WHAT TO WORK ON: In the records below, everything from the start down to the line containing "Viewport: 1255px width, 786px", substitute "How can I do" for "How do I perform" and reproduce those lines with nothing else altered.
___ TASK INPUTS
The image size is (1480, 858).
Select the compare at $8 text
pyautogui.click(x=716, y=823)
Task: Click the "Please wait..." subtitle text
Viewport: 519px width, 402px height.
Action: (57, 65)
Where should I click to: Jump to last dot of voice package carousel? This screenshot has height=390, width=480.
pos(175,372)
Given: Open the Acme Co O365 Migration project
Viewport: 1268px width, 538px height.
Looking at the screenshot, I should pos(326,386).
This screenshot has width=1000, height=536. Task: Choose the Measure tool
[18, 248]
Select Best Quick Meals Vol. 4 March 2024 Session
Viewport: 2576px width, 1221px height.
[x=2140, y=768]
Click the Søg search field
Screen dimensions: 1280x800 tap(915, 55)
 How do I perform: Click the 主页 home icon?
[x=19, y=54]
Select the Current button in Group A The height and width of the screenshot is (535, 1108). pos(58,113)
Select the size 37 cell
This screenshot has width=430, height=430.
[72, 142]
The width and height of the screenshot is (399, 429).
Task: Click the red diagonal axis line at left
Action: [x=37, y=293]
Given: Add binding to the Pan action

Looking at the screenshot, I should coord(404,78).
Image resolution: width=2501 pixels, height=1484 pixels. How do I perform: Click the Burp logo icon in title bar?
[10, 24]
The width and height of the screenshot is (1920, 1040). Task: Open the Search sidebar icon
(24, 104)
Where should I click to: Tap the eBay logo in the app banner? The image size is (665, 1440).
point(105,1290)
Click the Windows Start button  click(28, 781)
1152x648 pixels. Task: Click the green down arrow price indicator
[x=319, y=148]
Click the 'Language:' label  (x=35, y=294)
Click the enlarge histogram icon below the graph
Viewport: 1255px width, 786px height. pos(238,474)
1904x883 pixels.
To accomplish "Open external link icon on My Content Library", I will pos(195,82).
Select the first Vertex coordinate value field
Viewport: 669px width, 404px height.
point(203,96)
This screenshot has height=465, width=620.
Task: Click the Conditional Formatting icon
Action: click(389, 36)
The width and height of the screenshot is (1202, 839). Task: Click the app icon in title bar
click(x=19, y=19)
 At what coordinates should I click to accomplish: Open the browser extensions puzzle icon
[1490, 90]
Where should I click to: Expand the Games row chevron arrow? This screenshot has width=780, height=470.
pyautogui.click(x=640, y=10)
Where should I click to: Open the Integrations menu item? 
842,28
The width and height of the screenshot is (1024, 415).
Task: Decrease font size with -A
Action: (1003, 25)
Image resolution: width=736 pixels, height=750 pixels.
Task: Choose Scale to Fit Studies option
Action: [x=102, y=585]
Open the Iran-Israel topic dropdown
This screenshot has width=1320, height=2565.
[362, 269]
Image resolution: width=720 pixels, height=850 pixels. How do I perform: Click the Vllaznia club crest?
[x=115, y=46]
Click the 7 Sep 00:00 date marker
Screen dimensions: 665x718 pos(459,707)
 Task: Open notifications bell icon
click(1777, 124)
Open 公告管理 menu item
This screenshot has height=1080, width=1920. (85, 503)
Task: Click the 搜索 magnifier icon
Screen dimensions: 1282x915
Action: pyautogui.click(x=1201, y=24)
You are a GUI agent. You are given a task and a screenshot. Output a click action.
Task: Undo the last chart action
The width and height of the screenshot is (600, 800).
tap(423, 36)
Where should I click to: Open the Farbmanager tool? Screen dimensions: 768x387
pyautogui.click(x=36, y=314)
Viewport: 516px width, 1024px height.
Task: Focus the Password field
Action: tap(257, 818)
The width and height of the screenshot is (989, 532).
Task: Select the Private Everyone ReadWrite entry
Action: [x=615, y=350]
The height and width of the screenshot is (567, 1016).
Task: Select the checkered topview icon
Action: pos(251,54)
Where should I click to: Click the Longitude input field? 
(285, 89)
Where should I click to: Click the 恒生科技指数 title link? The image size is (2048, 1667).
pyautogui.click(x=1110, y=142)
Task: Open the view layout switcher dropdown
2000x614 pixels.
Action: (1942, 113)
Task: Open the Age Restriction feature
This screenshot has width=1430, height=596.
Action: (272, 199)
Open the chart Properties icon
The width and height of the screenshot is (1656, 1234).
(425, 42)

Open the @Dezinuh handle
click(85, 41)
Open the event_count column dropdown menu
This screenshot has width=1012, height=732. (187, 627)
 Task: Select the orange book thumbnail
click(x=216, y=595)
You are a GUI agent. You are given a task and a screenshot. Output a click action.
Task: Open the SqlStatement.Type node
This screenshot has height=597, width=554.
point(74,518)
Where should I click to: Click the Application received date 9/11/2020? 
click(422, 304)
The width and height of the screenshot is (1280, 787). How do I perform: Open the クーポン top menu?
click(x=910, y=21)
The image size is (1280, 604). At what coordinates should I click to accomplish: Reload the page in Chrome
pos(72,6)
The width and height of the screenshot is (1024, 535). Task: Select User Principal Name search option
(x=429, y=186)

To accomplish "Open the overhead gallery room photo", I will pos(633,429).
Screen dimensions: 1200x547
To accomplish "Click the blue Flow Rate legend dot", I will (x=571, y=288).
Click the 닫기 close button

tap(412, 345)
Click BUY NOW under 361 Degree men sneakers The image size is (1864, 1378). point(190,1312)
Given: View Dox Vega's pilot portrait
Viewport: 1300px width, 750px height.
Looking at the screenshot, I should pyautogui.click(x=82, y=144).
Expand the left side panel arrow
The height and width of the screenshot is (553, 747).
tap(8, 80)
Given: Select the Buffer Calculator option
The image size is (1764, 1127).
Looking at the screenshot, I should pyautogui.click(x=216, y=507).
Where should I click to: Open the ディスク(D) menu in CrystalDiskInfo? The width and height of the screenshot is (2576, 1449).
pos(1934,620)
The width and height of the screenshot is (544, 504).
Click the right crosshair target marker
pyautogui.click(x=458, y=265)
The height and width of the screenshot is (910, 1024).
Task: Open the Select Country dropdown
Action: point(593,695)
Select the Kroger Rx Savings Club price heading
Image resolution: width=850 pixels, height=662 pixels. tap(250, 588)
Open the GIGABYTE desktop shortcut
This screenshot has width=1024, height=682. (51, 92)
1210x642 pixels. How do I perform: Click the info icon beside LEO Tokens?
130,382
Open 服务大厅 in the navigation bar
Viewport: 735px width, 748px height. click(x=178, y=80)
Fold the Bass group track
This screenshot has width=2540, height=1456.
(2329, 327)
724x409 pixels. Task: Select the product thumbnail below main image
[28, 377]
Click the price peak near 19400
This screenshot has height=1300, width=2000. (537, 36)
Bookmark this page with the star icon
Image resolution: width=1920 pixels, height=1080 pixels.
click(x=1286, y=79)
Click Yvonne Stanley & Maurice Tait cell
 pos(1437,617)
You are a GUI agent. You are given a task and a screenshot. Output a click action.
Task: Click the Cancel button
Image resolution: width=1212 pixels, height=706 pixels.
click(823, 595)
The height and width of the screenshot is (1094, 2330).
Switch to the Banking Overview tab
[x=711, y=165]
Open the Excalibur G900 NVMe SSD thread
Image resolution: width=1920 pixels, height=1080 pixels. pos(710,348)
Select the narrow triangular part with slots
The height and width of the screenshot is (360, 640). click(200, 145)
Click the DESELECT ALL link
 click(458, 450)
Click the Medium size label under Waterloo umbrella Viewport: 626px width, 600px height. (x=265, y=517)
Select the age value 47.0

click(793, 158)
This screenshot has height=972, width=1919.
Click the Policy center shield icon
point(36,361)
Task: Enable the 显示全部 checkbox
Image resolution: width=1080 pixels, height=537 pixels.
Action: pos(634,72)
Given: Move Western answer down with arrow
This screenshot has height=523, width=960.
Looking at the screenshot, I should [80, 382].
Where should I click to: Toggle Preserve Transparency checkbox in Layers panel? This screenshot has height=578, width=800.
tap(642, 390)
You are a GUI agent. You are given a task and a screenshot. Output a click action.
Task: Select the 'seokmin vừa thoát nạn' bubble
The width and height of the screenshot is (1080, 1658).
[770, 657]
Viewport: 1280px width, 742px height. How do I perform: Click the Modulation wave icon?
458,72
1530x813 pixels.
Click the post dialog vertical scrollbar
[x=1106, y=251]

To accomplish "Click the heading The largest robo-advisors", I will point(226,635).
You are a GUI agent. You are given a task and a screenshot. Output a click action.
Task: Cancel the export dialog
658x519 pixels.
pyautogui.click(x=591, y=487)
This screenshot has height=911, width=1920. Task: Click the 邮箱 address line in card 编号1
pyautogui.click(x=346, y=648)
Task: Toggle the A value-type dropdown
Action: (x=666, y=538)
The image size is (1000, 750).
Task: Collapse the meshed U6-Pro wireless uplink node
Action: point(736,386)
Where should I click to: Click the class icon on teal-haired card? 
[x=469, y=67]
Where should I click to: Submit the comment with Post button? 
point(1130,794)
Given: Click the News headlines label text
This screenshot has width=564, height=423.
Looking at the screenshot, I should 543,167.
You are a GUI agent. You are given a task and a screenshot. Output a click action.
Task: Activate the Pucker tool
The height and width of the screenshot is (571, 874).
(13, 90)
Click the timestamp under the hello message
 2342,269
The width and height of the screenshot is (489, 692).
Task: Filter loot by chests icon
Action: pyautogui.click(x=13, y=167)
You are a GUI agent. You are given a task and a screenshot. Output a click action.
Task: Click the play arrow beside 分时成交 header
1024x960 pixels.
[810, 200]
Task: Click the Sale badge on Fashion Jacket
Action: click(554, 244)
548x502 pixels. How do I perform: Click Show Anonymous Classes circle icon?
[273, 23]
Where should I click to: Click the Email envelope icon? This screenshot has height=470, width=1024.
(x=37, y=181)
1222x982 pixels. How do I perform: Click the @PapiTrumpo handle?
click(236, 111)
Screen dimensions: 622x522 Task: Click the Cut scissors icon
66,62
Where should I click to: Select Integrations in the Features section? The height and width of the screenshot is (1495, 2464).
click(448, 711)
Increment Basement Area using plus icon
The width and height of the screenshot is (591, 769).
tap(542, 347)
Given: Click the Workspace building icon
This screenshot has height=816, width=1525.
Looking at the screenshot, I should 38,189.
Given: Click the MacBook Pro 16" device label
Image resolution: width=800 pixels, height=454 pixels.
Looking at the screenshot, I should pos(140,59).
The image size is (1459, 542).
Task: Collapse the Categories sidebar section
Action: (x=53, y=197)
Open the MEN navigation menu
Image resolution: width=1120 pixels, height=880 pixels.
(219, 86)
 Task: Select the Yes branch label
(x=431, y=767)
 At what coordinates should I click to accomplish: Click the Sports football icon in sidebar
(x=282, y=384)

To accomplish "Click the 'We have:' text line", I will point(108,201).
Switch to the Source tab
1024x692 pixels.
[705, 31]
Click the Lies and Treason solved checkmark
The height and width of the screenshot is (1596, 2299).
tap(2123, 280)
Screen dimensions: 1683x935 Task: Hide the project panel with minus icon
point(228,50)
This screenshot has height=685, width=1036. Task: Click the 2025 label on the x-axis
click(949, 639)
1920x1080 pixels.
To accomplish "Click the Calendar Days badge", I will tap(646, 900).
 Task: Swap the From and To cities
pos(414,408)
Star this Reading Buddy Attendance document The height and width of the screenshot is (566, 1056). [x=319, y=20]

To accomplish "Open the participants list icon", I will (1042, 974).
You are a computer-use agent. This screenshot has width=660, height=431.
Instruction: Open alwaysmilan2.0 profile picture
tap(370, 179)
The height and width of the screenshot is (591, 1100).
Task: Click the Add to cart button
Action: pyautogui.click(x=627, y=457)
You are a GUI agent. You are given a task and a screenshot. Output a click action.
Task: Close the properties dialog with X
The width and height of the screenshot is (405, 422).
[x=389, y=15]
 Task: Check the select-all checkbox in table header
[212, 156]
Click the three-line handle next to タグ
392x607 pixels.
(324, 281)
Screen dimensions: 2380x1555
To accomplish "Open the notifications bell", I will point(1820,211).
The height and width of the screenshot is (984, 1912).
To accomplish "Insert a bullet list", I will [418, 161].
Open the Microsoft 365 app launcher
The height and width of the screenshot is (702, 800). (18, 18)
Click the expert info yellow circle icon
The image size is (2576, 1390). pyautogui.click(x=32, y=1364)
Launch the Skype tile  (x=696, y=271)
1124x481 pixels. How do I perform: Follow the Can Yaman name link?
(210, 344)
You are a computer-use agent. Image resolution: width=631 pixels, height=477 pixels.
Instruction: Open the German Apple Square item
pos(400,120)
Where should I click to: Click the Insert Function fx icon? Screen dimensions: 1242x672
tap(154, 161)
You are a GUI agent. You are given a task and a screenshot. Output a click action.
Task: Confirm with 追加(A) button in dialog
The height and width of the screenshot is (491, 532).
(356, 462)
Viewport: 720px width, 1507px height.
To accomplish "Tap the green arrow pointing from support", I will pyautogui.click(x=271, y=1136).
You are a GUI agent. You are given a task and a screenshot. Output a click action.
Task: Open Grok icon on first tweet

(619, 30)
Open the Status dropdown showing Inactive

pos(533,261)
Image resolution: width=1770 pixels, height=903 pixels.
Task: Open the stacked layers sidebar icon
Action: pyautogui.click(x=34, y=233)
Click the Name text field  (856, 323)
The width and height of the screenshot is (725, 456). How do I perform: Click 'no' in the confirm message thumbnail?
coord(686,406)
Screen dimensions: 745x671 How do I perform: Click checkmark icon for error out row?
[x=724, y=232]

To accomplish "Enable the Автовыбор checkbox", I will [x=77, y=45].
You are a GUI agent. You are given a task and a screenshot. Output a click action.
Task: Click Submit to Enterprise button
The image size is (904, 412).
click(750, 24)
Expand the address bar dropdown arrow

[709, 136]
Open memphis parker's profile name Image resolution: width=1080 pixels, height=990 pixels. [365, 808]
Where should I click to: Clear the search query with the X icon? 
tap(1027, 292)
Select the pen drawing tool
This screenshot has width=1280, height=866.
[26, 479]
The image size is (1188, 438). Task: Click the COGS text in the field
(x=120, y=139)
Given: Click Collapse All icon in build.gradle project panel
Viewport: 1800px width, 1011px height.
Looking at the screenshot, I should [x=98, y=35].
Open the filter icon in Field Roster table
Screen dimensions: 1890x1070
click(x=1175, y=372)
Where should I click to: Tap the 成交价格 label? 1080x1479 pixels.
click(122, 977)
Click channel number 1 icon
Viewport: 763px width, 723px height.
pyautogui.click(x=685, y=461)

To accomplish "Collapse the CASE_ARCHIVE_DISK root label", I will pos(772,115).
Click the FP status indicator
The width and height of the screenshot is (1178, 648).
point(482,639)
______
OUTPUT OF THE TASK:
The image size is (1480, 858).
Select the compare at $8 text
pyautogui.click(x=716, y=823)
Task: Click the "Please wait..." subtitle text
Viewport: 519px width, 402px height.
Action: (57, 65)
Where should I click to: Jump to last dot of voice package carousel? This screenshot has height=390, width=480.
pos(175,372)
Given: Open the Acme Co O365 Migration project
Viewport: 1268px width, 538px height.
Looking at the screenshot, I should pos(326,386).
This screenshot has width=1000, height=536. Task: Choose the Measure tool
[18, 248]
Select Best Quick Meals Vol. 4 March 2024 Session
Viewport: 2576px width, 1221px height.
[x=2140, y=768]
Click the Søg search field
Screen dimensions: 1280x800 tap(915, 55)
 How can I do: Click the 主页 home icon?
[x=19, y=54]
Select the Current button in Group A The height and width of the screenshot is (535, 1108). pos(58,113)
Select the size 37 cell
This screenshot has width=430, height=430.
[72, 142]
The width and height of the screenshot is (399, 429).
Task: Click the red diagonal axis line at left
Action: [x=37, y=293]
Given: Add binding to the Pan action

Looking at the screenshot, I should coord(404,78).
Image resolution: width=2501 pixels, height=1484 pixels. How can I do: Click the Burp logo icon in title bar?
[10, 24]
The width and height of the screenshot is (1920, 1040). Task: Open the Search sidebar icon
(24, 104)
Where should I click to: Tap the eBay logo in the app banner? The image size is (665, 1440).
point(105,1290)
Click the Windows Start button  click(28, 781)
1152x648 pixels. Task: Click the green down arrow price indicator
[x=319, y=148]
Click the 'Language:' label  (x=35, y=294)
Click the enlarge histogram icon below the graph
Viewport: 1255px width, 786px height. pos(238,474)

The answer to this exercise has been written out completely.